In 1857 the Indiana General Assembly moved both positively and negatively against the freedoms of the African American ex-slaves. Six years before the federal Emancipation of the slaves and 37 years after Indiana state outlawed slavery within its borders, the matter of dealing with the freed slaves was still an on-going debate. Even freed slaves were not quite free to live as they wish. What we can learn from the 39th general assembly is that the south viewed the northern freedom as mess of poverty, because the working class northerner was no better off than a southern slave. Secondly, that freed slaves in Indiana were still under sever restrictions. They were not quote equal under the law yet. Even worse, the northern state's difficulty of integrating ex-slaves into society was drawing sharp criticism from southern states who were condemning the north for allowing whites to be brought down to the level of the negros.
One amendment passed early on in the assembly made it illegal for a negro to travel unless given consent by the nearest slave owner.
**Senate bill No. 67. A bill to repeal sec. 9 of an act entitled*
"An act to enforce the 13th article of the constitution by providing a penalty for the importation of negroes and mulattoes in the State of Indiana, contrary to the provisions thereof."
*Was read a second time. On motion by Mr. Kinley, the bill was amended by adding the following section : Sec, —. Any negro or mulatto who shall be known to use his ordinary powers of locomotion, so as to transfer himself from one place to another within this State, without the consent of the nearest slaveholder, either in principal or practice, within or without the State, he, the said negro or mulatto, shall, without trial or delay be hung by the neck to the nearest tree, until he is stone dead.**
The bill as amended was ordered to be engrossed.

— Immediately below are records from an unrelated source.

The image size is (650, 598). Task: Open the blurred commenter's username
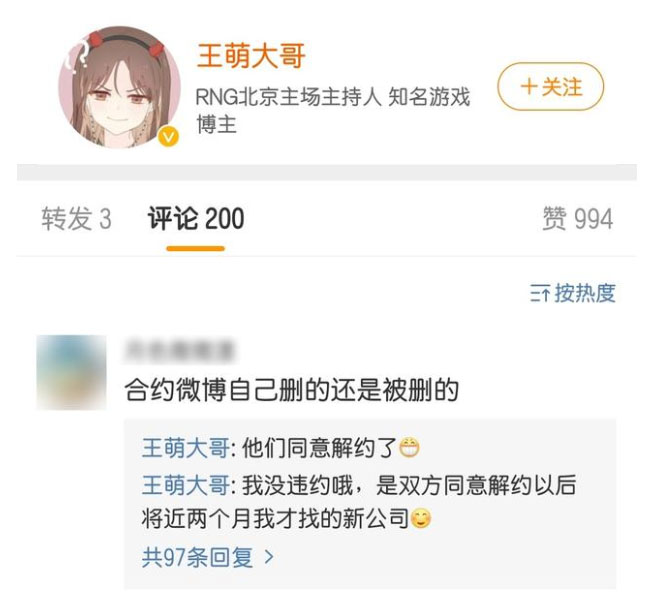pyautogui.click(x=179, y=351)
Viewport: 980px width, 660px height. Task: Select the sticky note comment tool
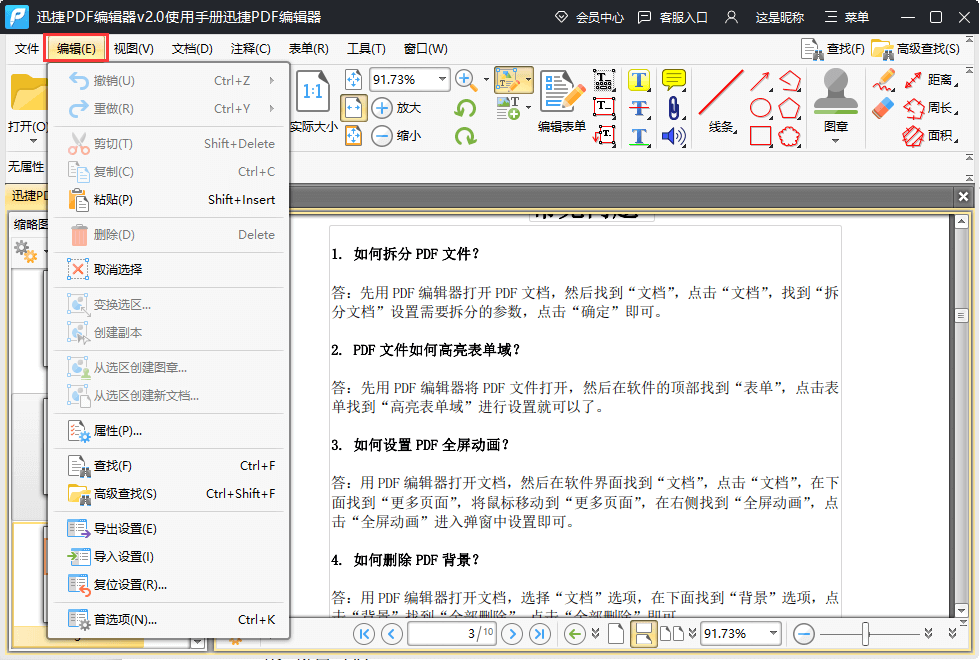(674, 80)
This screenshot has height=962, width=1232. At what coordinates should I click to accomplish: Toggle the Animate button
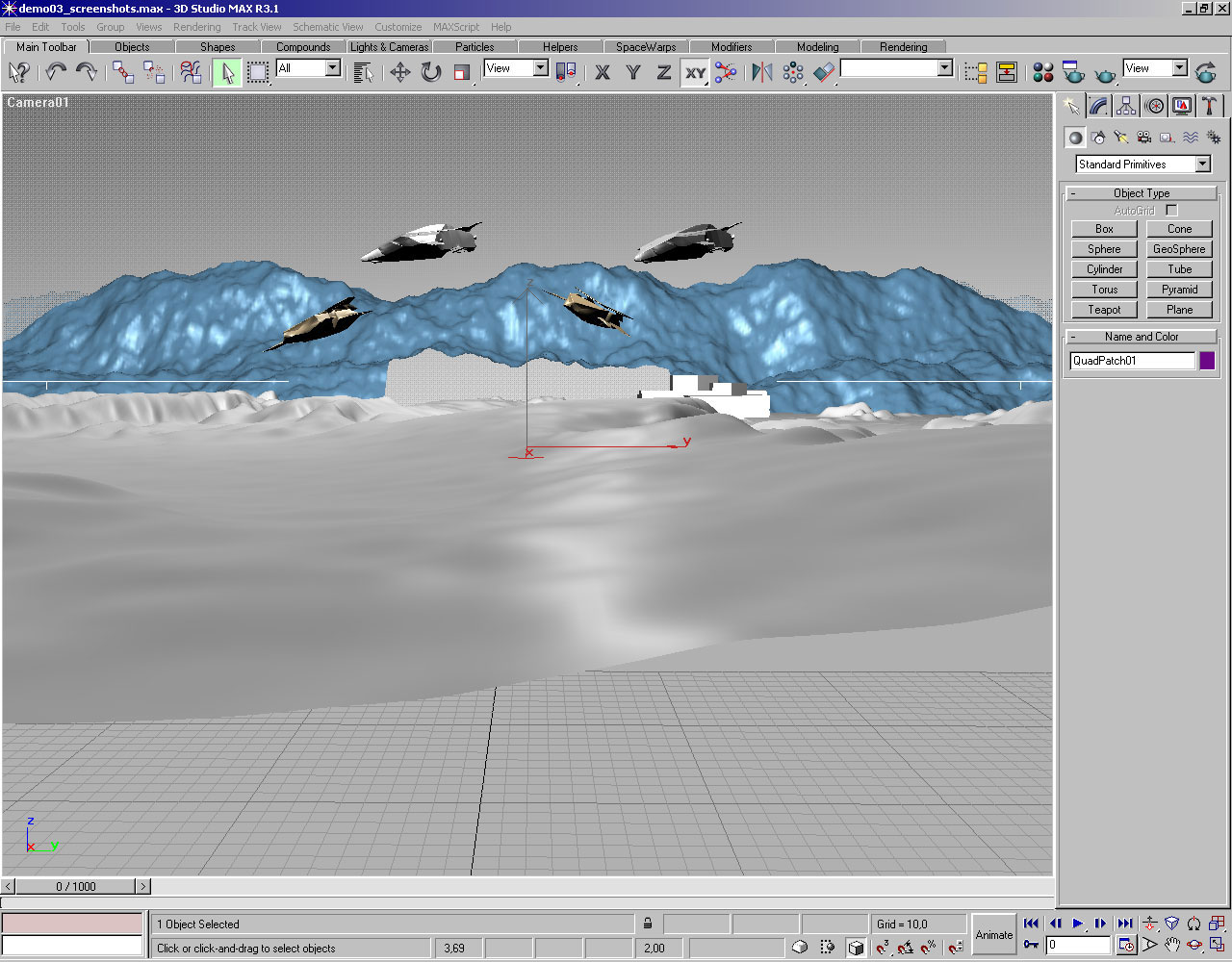(994, 934)
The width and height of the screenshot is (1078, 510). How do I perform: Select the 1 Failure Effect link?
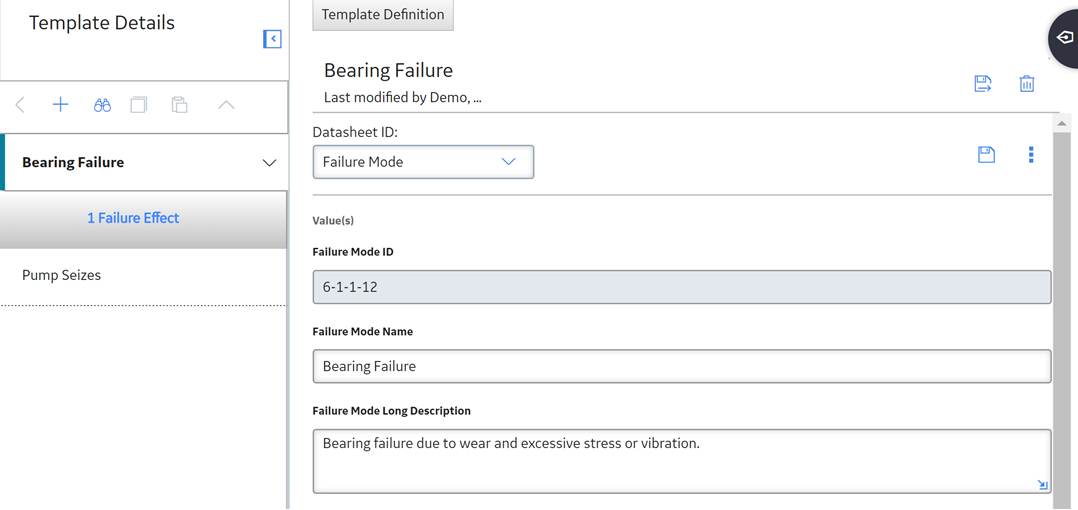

The Indiana senate also moved to prevent anyone of African decent from being able to hold office. More remarkably, they moved to have the official record falsely state that the resolution to now allow negros in the senate was approved by existing negros already in the senate. They made it appear as though the African American senators (if any) were in agreement with this resolution, yet knowing fully that none were in the senate.

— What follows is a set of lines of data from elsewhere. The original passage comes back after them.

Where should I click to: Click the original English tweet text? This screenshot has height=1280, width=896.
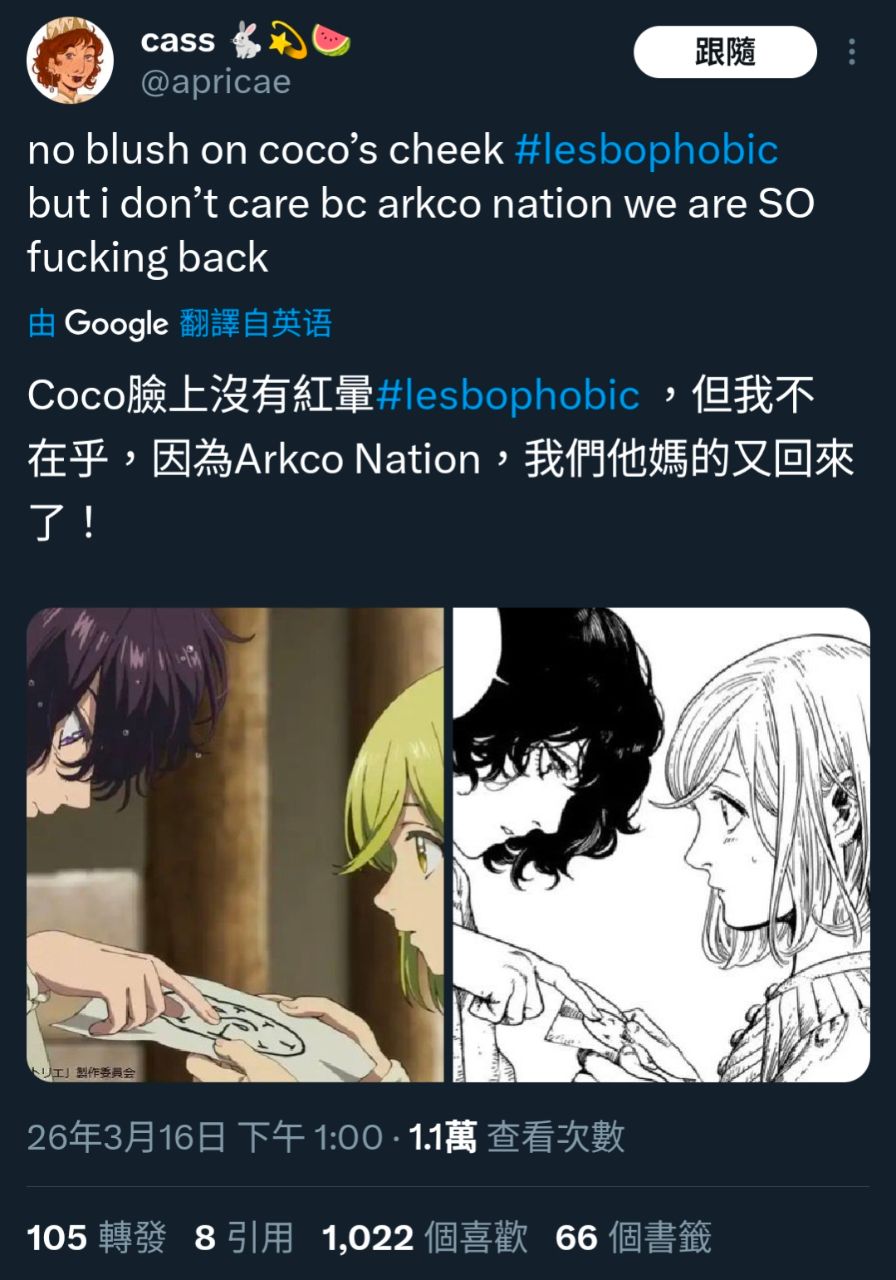tap(421, 204)
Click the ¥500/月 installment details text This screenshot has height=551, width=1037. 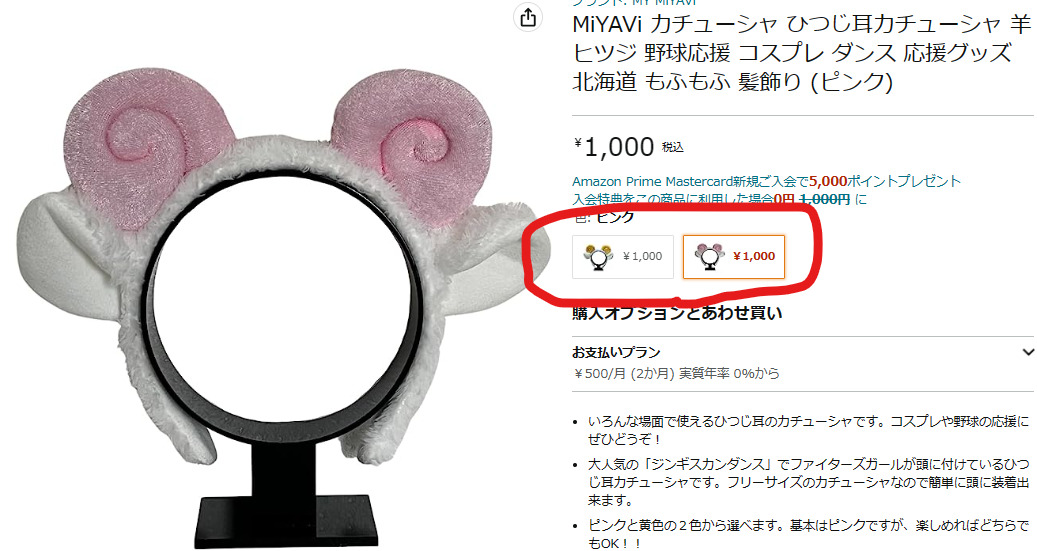tap(676, 373)
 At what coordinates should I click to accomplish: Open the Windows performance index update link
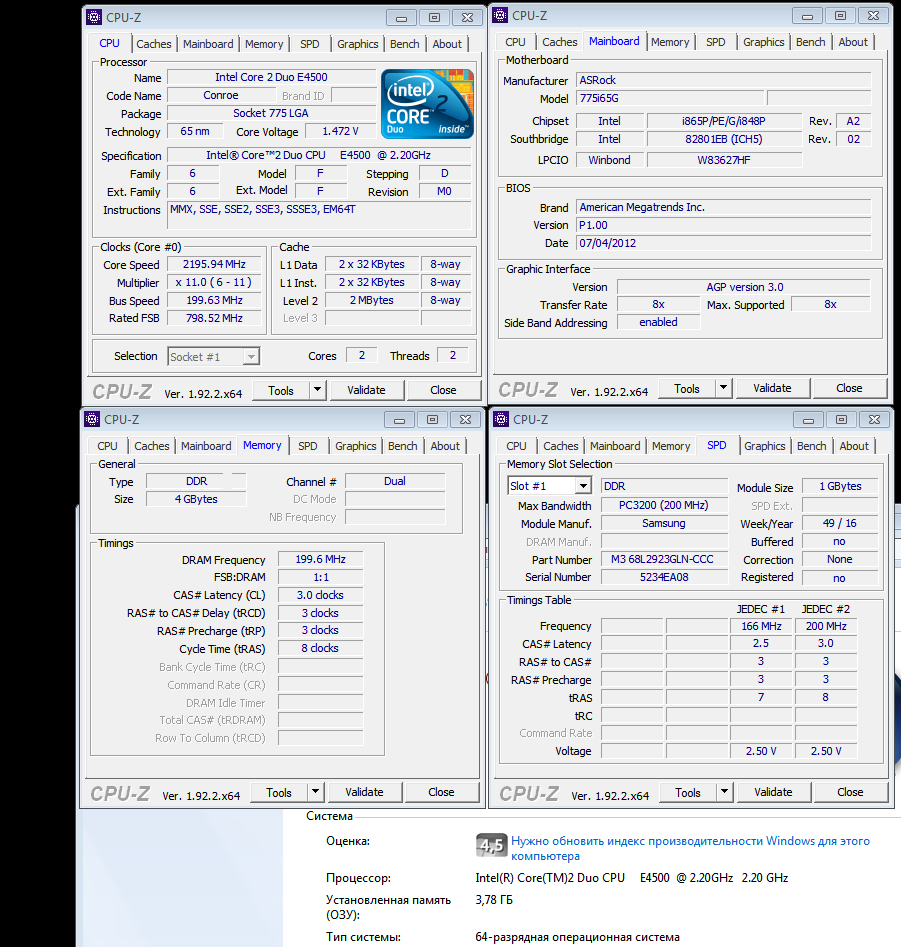tap(690, 848)
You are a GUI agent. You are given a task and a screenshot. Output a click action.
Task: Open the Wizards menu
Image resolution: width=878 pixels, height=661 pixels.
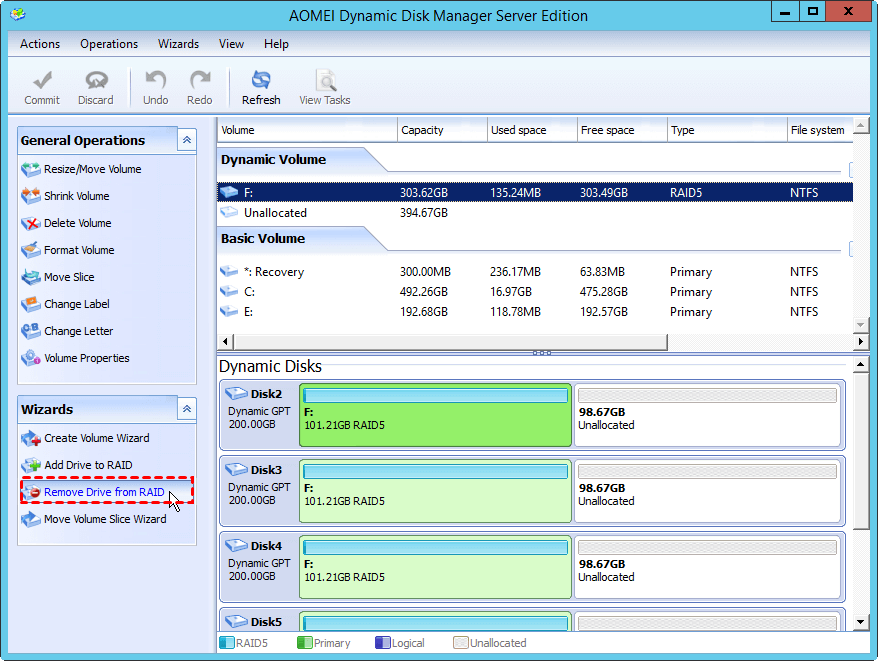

**Mr. Heffi-en offered the following preamble and resolution:*
*WHEREAS, It is the true intent and meaning of the constitution of this State that no negro or mulatto shall be elected senator or , representative in the General Assembly of this State; AND WHEREAS, the common meaning and acceptation of the term, "African," implies a negro ; and whereas, it appears by a vote, as reported in the Indiana State Journal of the 9th inst., among the proceedings of this body by Barton D. Jones, a reporter of said Journal, and admitted upon this floor as reporter by a vote of this Senate; and whereas, an editorial in said journal says that a certain measure "received the support of every African senator present," now, therefore, be it resolved that the committee on unfinished business are hereby directed to inquire into and report what senator or senators upon this floor are of negro blood or are "African," and also whether such senators, if any there should be, are eligible under the constitution to hold their seats.**
Despite the still present racism within the Indiana legislature, some senators used their time to make passionate speeches against the treatment of the ex-slaves. One long-winded speech recounted how to the south has repeatedly accused the northern states of being a pool of poverty and immorality, claiming that in the end even the whites will be enslaved because of northern poverty. This speech is given below.

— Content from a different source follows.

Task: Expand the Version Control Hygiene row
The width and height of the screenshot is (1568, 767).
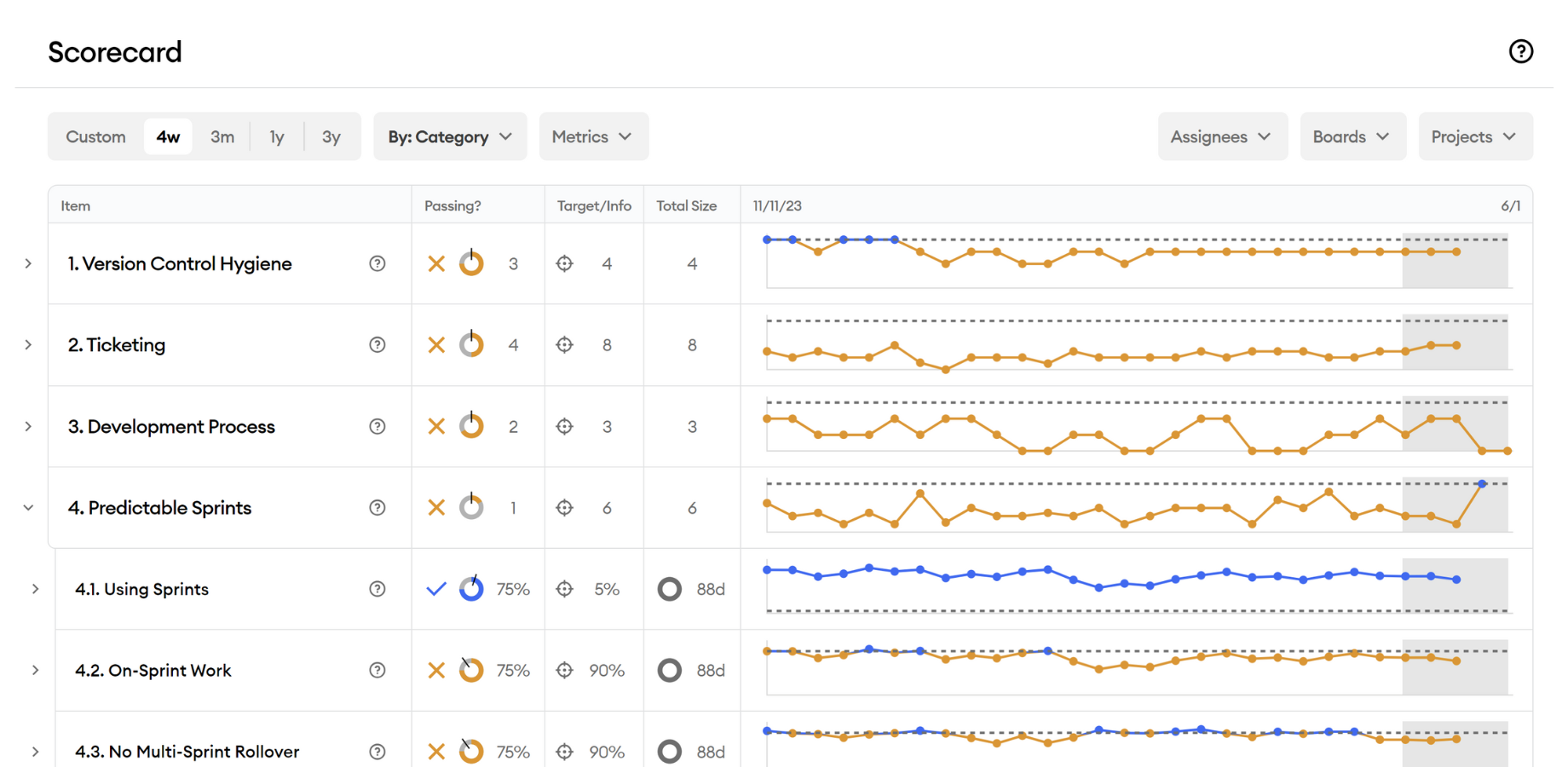Action: tap(28, 263)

To set the stage for this remarkable speech, the reader must know that at some point there had been a skirmish in the assembly and many congressmen started leaving the session, seemingly out of contempt for the overtly racist resolutions being voted on or in the face of opposition. It is not fully clear in the record. At one point Senator Griggs gets up and asks to be excused from the voting because a member of Grigg's party has been removed from the floor and the imbalance of votes are adding to the "old party line". The Old Party Line is referring to the conservatives against abolition. He begins his speech with the following declaration: "the party is subversive of the best interests of our common country. I cannot directly or indirectly aid in strengthening the power of the Party which holds the following doctrines : "
Griggs then goes on to list the abominable beliefs of the Old Party which are the same as the one held by terrible slave-holding states.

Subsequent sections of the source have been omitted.